We pick an arbitrary root to regard it as a rooted tree, and perform tree DP.

Note that, since the subgraph of the tree must form another tree, once the vertex subset is fixed, the edge set is unique (if any). Thus we will identify a subgraph that forms a tree and its vertex set (that yields a tree by choosing edges appropriately).

We call a graph (with one or more vertices) general alkane if and only if:

• the graph is an undirected tree, and
• every vertex has a degree \(1\) or \(4\),

where we ignored the necessity of the existence of a degree-\(4\) vertex. A graph is an alkane if and only if the graph has \(5\) or more vertices and is a general alkane, so it is sufficient to find the maximum vertices in a general alkane.

For a non-root vertex \(v\), let \(dp_v\) be the maximum number of vertices in a subtree consisting of ancestors of \(v\) (possibly including \(v\) itself) such that adding \(v\) results in a general alkane.

We consider how to compute the DP (Dynamic Programming).

Suppose that we have already evaluated all the ancestors of \(v\) (except for \(v\)). How can we compute \(dp_v\)?

We consider the following two cases: when \(v\)’s degree is \(1\) and \(4\).

If \(v\)’s degree is \(1\), only \(v\)’s parent is adjacent to \(v\), so the number of vertices is \(1\).

If \(v\)’s degree is \(4\), then the vertices adjacent to \(v\) is \(v\)’s parent and three children of \(v\), so \(v\) must have at least \(3\) children. If it does, we can pick children \(u_1\), \(u_2\), and \(u_3\), together with, for each of the children, a vertex set to which adding the parent \(v\) of the child forms a general alkane. By maximizing the number of vertices in those vertex sets by picking three children \(u\) with largest values of \(dp_u\), we can obtain a conforming vertex set with \((dp_{u_1} + dp_{u_2} + dp_{u_3} + 1)\) vertices.

Now we can use the results above to find the answer.

If a subgraph is a general alkane, the most deep vertex is uniquely determined.
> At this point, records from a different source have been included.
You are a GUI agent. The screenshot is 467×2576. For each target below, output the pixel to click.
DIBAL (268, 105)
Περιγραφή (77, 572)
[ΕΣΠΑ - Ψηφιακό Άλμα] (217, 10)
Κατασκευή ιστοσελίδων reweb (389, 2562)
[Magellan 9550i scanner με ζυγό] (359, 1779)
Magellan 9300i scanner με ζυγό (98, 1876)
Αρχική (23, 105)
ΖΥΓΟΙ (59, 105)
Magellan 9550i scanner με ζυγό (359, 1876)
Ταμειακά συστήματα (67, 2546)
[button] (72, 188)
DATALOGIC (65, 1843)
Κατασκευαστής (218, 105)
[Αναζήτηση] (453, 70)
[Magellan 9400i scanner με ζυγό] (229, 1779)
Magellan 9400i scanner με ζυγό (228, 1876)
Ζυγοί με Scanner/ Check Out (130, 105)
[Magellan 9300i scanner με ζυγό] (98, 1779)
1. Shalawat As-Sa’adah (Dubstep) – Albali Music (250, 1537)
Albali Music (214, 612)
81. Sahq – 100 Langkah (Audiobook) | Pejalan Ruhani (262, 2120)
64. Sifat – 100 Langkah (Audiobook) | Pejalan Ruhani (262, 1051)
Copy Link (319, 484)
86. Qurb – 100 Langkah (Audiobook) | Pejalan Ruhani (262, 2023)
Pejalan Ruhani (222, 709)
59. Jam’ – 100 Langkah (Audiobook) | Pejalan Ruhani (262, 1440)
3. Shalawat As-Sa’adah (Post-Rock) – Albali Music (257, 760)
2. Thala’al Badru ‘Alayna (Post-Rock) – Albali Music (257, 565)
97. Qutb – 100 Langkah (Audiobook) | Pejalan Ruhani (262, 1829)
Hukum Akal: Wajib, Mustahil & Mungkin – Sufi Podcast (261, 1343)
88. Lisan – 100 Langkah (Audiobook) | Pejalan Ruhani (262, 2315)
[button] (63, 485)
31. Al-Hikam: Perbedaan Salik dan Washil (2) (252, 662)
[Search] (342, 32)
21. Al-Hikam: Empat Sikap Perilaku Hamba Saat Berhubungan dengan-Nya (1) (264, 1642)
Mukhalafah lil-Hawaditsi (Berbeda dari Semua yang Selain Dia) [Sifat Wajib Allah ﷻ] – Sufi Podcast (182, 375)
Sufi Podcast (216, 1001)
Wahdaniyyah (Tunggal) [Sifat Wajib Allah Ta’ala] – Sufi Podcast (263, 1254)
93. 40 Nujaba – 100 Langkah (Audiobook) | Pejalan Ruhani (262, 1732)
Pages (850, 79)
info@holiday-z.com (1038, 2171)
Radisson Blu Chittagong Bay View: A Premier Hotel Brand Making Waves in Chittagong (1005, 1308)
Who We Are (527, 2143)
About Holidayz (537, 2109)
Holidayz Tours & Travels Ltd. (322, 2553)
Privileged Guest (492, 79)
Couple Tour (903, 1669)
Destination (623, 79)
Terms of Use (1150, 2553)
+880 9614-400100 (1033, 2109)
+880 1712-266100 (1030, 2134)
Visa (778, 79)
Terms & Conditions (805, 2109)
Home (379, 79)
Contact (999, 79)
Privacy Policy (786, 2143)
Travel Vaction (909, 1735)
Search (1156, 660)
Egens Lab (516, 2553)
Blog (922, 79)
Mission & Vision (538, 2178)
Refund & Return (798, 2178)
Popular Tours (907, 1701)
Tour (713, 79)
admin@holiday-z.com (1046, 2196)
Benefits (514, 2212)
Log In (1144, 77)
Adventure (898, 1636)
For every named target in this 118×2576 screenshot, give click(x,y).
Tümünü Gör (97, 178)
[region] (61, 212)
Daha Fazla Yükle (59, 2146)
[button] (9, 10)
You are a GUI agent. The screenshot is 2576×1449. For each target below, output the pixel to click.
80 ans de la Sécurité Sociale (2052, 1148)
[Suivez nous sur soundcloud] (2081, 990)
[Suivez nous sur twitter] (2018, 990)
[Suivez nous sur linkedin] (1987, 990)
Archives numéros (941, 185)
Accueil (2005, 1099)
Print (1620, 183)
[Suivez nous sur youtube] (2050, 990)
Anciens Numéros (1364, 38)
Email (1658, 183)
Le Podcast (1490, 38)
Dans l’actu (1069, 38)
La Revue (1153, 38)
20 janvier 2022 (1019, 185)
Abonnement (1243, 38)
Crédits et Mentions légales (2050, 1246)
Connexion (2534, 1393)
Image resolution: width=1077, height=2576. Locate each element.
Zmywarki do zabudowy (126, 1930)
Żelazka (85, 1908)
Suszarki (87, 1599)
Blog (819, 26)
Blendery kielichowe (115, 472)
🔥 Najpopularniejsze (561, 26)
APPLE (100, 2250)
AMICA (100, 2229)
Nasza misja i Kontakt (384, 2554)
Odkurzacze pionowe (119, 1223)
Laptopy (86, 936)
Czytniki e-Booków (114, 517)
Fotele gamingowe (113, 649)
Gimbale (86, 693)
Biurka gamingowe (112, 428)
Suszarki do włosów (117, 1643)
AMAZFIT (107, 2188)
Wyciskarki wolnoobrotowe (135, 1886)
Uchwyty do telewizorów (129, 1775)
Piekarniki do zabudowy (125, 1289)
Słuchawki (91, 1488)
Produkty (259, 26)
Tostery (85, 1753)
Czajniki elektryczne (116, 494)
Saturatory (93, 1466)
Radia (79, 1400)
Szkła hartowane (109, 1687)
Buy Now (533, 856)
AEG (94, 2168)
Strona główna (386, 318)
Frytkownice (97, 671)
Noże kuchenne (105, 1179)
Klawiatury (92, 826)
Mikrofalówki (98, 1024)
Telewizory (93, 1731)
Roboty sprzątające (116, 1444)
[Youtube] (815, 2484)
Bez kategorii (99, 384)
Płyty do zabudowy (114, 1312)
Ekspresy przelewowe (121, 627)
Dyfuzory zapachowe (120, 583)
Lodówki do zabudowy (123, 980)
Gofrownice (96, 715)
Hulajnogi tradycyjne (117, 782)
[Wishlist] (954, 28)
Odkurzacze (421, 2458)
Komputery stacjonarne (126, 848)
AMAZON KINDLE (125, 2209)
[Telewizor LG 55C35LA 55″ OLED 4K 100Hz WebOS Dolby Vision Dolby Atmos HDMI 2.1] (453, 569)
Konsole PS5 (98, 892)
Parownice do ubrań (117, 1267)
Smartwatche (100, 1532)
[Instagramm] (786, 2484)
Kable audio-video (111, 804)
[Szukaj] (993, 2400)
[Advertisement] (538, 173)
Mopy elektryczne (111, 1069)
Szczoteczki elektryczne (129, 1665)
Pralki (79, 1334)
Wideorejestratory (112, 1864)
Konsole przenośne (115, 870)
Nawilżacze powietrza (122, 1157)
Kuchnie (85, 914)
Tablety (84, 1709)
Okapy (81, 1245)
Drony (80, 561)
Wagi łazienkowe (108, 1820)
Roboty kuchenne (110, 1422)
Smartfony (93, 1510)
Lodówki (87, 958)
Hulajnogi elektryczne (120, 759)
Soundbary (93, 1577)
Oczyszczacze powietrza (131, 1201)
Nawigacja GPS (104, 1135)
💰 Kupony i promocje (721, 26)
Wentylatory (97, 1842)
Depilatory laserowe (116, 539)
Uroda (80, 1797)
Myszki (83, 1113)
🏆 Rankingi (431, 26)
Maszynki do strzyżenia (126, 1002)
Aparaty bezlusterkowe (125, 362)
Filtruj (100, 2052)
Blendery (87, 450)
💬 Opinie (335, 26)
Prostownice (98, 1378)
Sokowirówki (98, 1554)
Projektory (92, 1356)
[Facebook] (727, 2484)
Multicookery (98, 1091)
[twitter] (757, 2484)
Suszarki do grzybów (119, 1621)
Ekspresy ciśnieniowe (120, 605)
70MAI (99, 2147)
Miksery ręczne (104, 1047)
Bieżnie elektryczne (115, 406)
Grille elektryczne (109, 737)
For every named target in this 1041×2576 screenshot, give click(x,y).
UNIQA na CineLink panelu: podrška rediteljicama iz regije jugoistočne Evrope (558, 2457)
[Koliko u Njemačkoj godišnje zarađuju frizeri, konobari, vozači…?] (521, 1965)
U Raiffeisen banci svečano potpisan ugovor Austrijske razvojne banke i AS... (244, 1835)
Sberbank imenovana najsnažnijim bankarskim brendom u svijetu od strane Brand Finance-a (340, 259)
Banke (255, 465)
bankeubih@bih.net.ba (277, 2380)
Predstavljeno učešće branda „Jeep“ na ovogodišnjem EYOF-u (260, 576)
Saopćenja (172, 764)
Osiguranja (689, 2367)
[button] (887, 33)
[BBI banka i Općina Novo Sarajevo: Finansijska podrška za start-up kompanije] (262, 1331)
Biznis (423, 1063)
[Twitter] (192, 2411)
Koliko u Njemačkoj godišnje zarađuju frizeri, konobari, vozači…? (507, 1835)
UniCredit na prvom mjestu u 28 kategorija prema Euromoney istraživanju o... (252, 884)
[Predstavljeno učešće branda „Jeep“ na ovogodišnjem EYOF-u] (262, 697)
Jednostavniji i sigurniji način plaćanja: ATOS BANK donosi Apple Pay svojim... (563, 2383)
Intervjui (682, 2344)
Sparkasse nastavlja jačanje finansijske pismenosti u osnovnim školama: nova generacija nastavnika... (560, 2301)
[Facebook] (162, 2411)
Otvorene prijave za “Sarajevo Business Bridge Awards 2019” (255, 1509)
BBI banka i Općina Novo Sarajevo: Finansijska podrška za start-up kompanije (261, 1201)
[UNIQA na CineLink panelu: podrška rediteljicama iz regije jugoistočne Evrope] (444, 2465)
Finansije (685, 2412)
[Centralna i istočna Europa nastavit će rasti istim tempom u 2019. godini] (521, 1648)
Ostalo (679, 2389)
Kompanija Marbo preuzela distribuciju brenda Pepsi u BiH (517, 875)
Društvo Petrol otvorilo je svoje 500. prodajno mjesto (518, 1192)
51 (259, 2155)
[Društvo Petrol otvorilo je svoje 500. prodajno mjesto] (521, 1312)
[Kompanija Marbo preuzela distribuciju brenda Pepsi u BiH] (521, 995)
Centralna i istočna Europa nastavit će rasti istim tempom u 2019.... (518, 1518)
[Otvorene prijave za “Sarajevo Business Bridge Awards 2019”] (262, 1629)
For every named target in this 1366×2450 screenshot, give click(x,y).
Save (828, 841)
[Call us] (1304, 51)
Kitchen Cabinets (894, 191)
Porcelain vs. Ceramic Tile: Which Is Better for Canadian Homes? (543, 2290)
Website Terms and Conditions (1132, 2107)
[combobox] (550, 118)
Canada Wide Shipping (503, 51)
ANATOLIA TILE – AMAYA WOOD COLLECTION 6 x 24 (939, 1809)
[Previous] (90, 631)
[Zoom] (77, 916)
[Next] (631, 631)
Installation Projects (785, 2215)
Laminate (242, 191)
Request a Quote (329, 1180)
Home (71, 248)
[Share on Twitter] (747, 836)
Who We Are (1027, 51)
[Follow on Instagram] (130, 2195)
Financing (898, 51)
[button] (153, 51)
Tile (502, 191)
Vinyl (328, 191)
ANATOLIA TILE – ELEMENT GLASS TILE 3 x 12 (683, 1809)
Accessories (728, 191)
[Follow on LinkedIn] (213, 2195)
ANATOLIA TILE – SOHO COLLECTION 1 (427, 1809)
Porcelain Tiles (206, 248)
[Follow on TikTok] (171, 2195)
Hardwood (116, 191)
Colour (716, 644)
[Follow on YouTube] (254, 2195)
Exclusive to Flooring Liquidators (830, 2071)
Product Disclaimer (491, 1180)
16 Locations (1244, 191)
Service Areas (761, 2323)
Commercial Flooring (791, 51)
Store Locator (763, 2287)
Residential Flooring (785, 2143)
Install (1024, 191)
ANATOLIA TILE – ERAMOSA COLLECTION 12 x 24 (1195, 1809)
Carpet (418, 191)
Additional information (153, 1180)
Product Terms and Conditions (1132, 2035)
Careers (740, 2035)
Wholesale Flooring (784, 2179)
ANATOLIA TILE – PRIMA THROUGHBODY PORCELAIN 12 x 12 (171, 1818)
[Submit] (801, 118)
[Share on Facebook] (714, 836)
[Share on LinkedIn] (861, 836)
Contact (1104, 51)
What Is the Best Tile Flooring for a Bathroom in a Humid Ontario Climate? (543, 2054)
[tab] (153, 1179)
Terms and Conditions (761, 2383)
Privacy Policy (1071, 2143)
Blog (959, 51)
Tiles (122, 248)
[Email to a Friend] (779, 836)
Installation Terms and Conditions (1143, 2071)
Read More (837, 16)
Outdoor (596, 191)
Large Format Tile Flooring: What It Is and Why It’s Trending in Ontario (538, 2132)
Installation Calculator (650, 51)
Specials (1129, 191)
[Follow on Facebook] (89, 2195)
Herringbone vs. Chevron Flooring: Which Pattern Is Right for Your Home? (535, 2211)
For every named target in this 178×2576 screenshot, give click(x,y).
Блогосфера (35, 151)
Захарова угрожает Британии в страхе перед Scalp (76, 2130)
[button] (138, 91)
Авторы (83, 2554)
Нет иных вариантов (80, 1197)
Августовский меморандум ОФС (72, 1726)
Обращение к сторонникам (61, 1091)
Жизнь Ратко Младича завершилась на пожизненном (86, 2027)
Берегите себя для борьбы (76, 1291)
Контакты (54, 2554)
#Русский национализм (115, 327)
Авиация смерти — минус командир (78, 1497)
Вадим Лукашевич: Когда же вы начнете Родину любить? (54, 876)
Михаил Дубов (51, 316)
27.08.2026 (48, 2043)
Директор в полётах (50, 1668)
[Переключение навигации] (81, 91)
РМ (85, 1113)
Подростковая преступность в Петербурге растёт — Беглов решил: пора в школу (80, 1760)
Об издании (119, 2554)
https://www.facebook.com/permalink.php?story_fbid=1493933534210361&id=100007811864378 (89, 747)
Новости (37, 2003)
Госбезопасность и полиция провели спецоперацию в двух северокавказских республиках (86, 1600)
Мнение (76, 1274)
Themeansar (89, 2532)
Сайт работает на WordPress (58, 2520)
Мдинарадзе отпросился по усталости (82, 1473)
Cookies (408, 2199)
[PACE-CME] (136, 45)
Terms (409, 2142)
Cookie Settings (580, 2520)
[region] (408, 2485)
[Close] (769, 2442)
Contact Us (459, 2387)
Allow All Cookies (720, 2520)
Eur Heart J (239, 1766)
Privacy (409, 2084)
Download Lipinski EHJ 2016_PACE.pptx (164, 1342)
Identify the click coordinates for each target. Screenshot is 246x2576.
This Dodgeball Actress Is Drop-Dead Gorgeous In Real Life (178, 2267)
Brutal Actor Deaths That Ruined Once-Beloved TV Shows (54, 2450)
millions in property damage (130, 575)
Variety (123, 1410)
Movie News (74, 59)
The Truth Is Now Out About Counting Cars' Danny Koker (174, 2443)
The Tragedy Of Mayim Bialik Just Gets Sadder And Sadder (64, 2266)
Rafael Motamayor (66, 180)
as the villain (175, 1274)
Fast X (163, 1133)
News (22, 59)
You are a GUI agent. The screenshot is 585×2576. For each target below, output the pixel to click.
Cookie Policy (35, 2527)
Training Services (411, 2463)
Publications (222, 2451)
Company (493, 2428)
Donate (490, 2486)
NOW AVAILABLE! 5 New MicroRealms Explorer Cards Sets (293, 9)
Let \(v\) denote this vertex, and do casework depending on the degree of \(v\).

If \(v\)’s degree is \(1\), then the maximum number of vertices is \(dp_u + 1\), where \(u\) is the vertex adjacent to \(u\).

If \(v\)’s degree is \(4\), then the maximum number of vertices is \(dp_{u_1} + dp_{u_2} + dp_{u_3} + dp_{u_4} + 1\), where \(u_1, u_2, u_3\), and \(u_4\) are children of \(v\). Note that \(v\) must have at least four children.

The answer can be found by computing it for each \(v\). The time complexity is \(O(N)\).